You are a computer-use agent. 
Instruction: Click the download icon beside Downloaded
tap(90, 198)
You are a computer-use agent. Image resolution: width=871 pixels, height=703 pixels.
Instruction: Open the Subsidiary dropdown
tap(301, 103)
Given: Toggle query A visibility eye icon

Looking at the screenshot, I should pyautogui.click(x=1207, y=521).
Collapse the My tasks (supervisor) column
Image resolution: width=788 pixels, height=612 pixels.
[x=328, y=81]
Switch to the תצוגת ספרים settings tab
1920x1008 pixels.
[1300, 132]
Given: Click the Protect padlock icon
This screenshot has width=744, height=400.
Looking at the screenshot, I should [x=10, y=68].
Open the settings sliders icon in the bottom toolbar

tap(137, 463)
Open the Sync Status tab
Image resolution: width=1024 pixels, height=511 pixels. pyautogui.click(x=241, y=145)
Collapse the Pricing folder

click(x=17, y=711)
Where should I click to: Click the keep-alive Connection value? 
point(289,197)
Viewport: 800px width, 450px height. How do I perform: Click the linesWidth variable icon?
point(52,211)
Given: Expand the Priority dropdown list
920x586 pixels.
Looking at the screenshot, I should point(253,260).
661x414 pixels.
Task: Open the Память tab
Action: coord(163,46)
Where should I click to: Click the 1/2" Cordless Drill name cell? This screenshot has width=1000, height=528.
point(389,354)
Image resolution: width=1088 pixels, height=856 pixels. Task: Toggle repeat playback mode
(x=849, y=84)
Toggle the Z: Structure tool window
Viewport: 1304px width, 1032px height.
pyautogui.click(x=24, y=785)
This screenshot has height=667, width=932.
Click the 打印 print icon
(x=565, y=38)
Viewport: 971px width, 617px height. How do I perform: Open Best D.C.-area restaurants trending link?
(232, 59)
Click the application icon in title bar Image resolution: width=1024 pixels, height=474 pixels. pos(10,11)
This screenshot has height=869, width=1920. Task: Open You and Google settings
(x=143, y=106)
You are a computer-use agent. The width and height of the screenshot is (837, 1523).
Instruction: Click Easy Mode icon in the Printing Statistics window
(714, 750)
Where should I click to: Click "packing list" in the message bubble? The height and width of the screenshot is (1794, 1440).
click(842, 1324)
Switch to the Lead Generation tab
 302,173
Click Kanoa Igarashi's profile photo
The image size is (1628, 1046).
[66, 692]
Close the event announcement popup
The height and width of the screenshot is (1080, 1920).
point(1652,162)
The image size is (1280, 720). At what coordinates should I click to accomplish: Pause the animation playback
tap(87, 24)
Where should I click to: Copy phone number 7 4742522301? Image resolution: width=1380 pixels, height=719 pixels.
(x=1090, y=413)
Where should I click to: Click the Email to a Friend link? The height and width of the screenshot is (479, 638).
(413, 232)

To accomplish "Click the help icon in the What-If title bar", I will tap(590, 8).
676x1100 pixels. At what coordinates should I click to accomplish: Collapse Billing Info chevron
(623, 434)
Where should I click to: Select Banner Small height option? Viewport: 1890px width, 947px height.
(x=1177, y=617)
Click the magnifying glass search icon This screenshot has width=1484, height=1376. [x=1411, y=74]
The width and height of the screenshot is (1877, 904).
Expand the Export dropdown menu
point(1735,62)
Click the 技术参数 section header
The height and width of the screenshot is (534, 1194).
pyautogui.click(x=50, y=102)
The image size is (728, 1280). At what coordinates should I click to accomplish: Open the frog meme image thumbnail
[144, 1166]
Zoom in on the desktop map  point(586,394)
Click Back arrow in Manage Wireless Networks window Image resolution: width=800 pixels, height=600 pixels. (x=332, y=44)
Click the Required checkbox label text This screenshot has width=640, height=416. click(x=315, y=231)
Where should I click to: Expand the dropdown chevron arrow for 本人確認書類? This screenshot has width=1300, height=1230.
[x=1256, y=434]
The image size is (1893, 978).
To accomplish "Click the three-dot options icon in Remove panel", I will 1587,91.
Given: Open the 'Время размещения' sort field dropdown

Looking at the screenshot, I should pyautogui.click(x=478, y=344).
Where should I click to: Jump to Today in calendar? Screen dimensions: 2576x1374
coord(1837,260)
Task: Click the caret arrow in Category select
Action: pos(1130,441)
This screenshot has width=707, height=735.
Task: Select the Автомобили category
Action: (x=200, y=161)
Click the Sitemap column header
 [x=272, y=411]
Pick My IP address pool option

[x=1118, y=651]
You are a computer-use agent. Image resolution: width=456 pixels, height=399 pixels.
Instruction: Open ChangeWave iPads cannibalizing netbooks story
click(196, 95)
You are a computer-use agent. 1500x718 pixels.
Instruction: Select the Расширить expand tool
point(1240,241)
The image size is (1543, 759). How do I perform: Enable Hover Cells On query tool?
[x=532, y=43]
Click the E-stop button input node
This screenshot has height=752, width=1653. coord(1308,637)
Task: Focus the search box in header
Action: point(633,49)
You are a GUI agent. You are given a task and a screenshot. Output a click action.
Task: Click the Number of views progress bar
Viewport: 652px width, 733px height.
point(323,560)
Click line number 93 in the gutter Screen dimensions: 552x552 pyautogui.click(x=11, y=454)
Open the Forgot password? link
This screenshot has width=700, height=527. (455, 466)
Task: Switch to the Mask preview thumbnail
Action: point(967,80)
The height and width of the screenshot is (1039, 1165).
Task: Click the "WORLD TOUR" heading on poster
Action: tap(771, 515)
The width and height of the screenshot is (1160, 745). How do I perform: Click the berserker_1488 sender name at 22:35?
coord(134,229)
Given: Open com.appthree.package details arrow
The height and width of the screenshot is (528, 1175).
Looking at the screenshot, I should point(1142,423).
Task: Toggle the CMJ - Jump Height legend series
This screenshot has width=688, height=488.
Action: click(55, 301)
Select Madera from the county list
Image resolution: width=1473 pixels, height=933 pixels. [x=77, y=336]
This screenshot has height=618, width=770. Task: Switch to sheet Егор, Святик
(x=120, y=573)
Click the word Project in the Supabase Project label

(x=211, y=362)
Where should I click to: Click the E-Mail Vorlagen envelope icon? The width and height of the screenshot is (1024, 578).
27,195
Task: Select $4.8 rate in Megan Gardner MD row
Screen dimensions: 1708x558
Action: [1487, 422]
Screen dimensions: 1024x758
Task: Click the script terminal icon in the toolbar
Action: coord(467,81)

--- Exercise directions ---
Retype the entries exactly from the first line, stopping after the line with "Given: Click the Protect padlock icon".

--- Problem solution ---
You are a computer-use agent. 
Instruction: Click the download icon beside Downloaded
tap(90, 198)
You are a computer-use agent. Image resolution: width=871 pixels, height=703 pixels.
Instruction: Open the Subsidiary dropdown
tap(301, 103)
Given: Toggle query A visibility eye icon

Looking at the screenshot, I should pyautogui.click(x=1207, y=521).
Collapse the My tasks (supervisor) column
Image resolution: width=788 pixels, height=612 pixels.
[x=328, y=81]
Switch to the תצוגת ספרים settings tab
1920x1008 pixels.
[1300, 132]
Given: Click the Protect padlock icon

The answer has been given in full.